The Best Kung Pao Chicken · i am a food blog
Kung Pao Chicken is so quick and easy to prepare at home that it will become a weeknight dinner favorite in no time.
How to make kung pao chicken
This stir-fry comes together very quickly and easily once you have all the ingredients ready. If you want to do this faster than takeout arrives at your door, prepare everything before you start cooking.
- First, prepare rice. Unless you’re smart and make rice in your fridge. So in this case, skip this step because you are already winning in life.
- Cut your chicken into bite-sized pieces. Place them in a bowl with the marinade and set aside while you prepare the sauce ingredients.
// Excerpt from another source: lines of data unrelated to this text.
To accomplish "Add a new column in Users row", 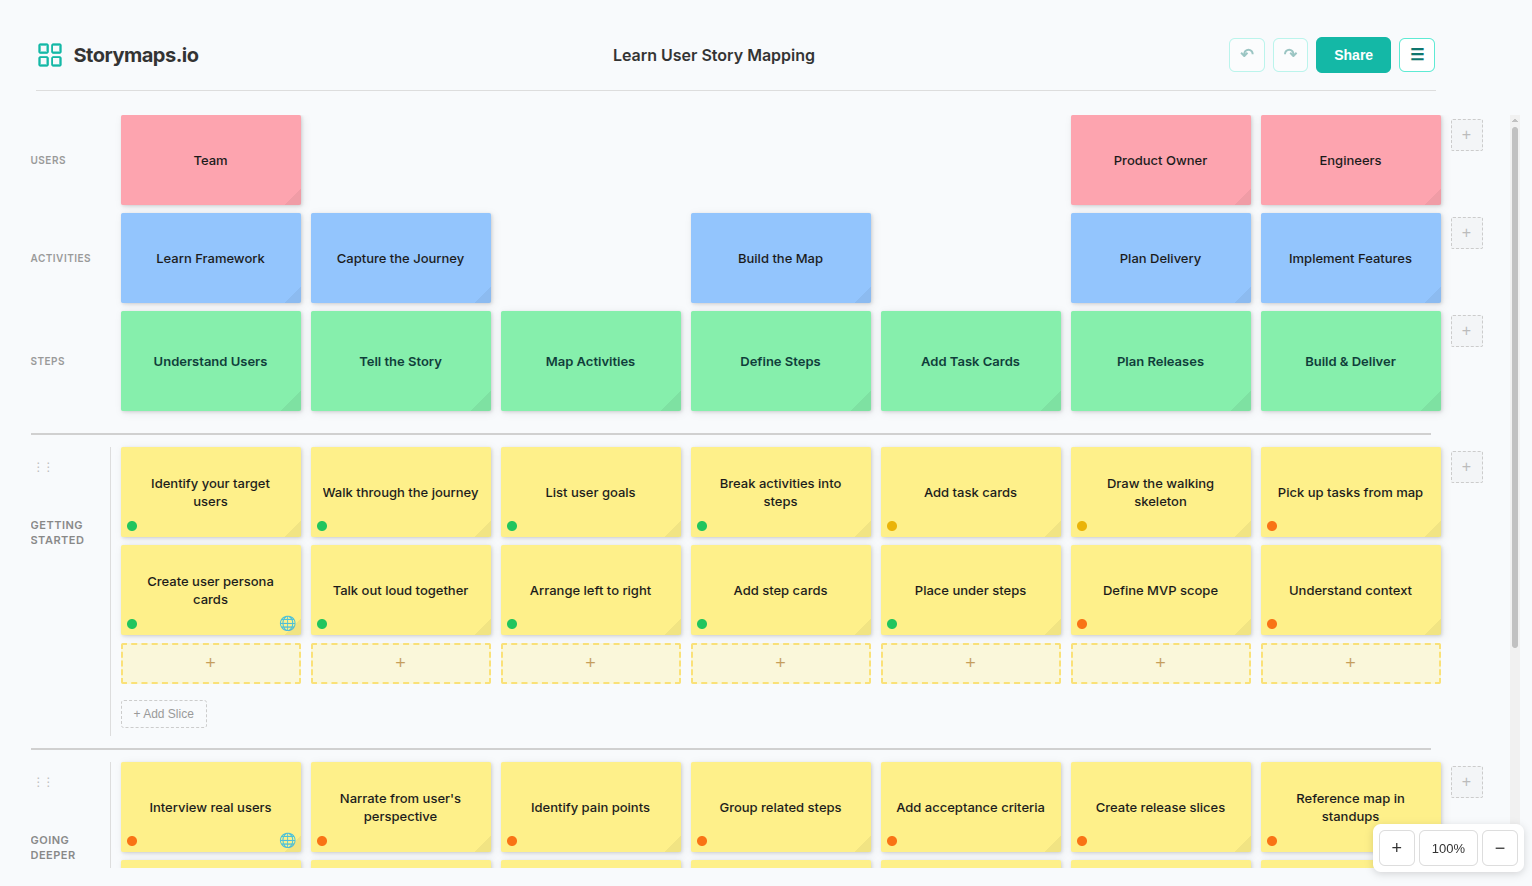I will pyautogui.click(x=1466, y=135).
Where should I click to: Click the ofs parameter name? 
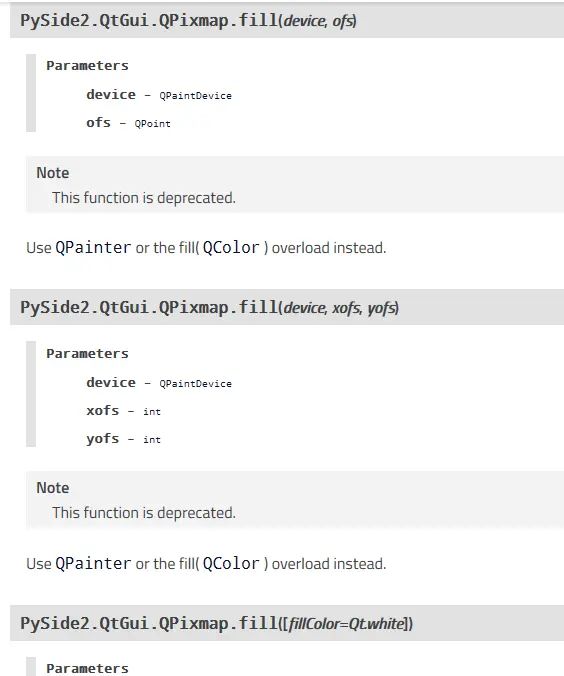pos(98,122)
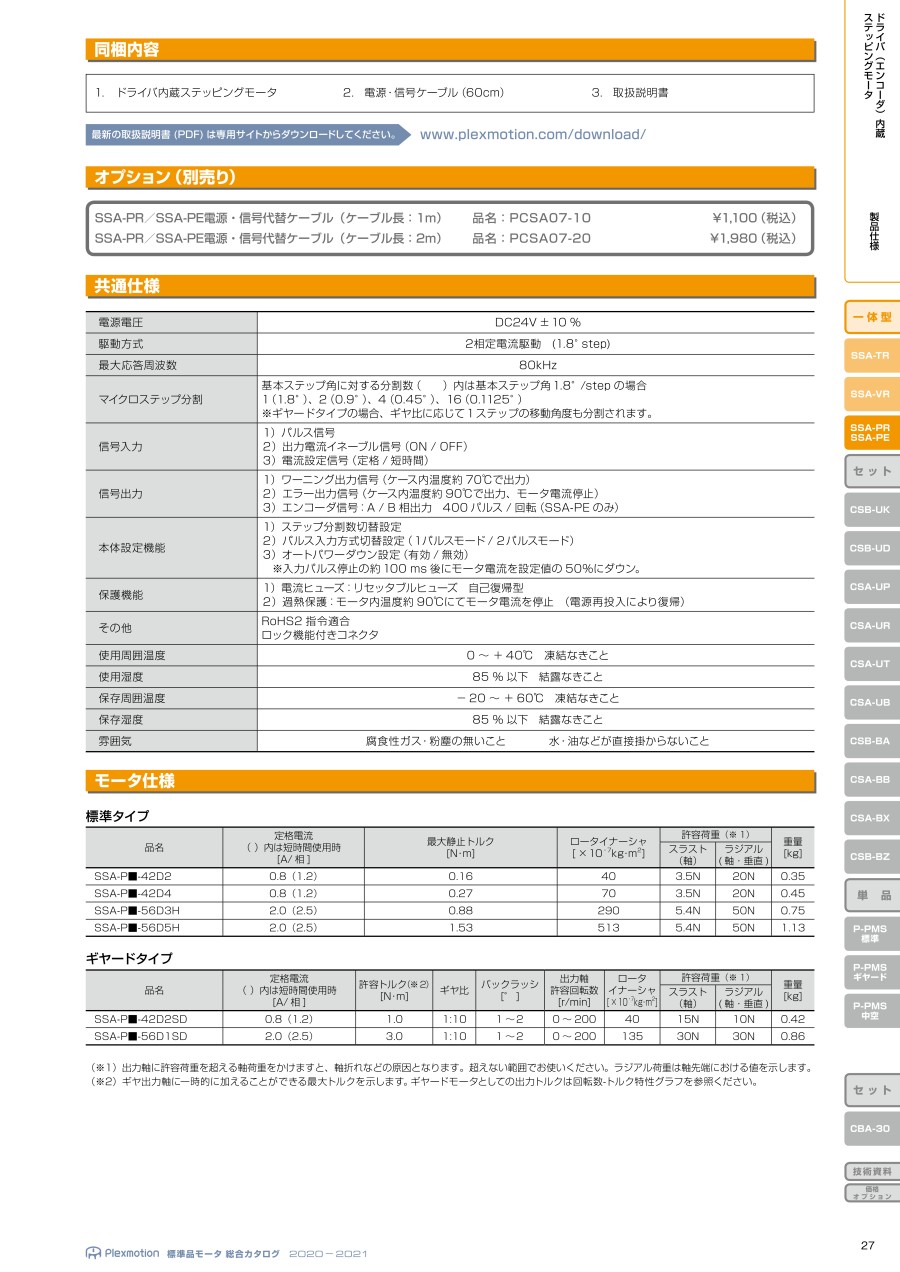
Task: Click the 一体型 category label
Action: pos(872,318)
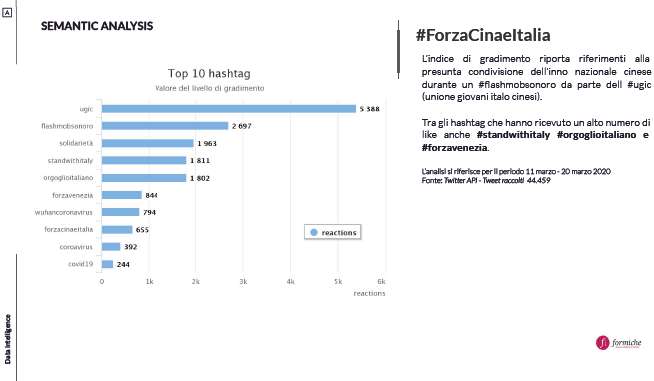This screenshot has width=654, height=381.
Task: Click the SEMANTIC ANALYSIS heading
Action: click(97, 26)
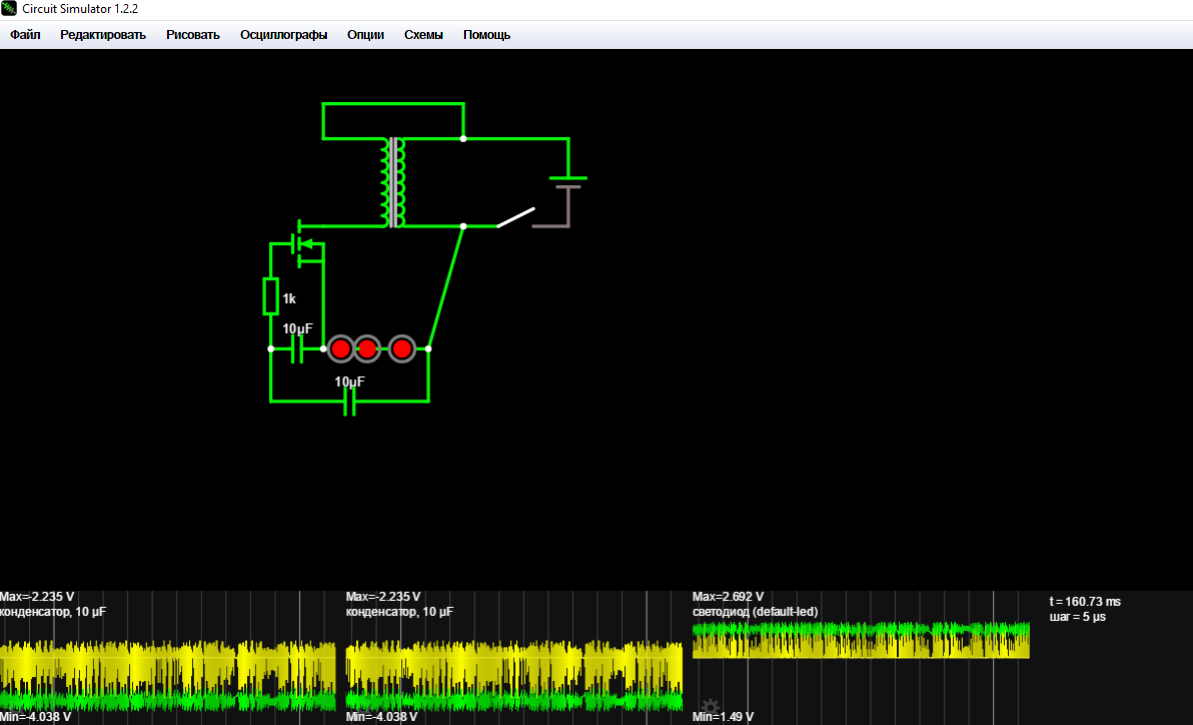
Task: Select the MOSFET transistor symbol
Action: pos(305,245)
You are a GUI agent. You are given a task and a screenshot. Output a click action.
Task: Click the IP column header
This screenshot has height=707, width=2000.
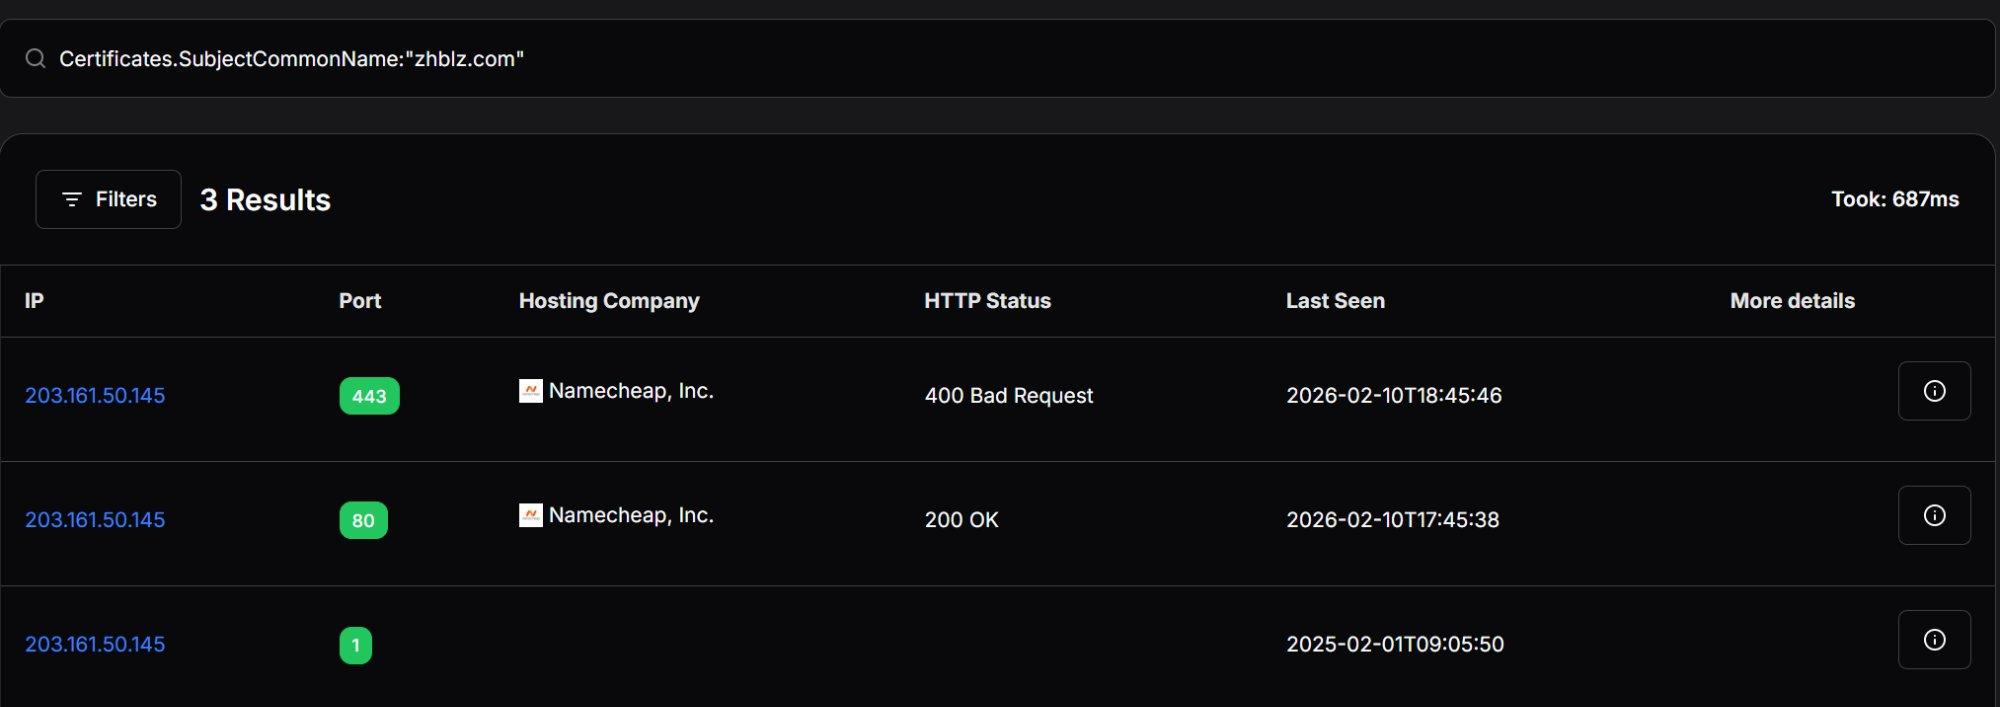pyautogui.click(x=34, y=301)
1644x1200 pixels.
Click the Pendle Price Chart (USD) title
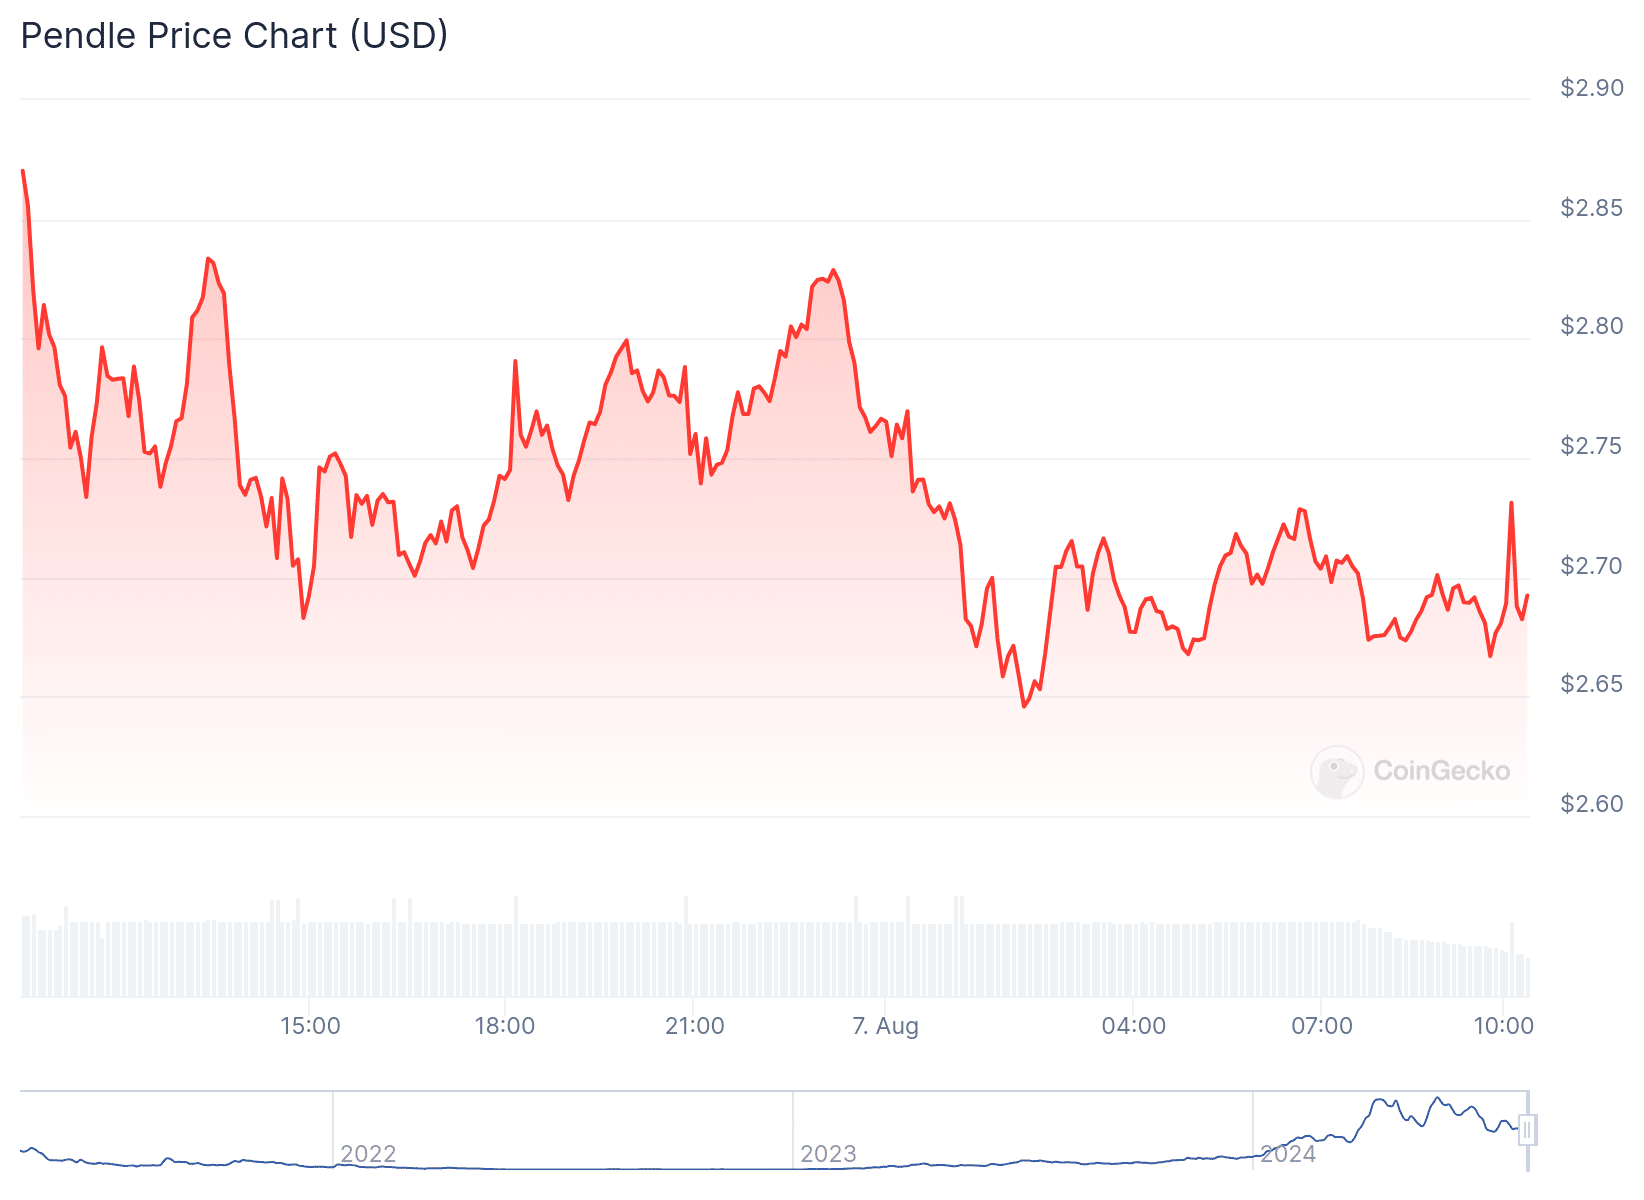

- Prepare the ginger and garlic. Whisk all sauce ingredients in a small bowl or liquid measuring cup. Use a garlic press for garlic and a ginger grater for ginger. Both save a lot of time.
- It’s time to cook! It will only take a few minutes: cook the chicken, add the sauce, let reduce a little and that’s it.
Kung Pao Sauce
Kung Pao sauce is a magical sauce that makes everything taste good! It’s so delicious they sell bottles of it at the store (they even have Panda Express kung pao sauce) but it’s really easy to make at home and store in the fridge. From there, you can add it to randomly clean refrigerator stir-fries and boom, instant kung pao.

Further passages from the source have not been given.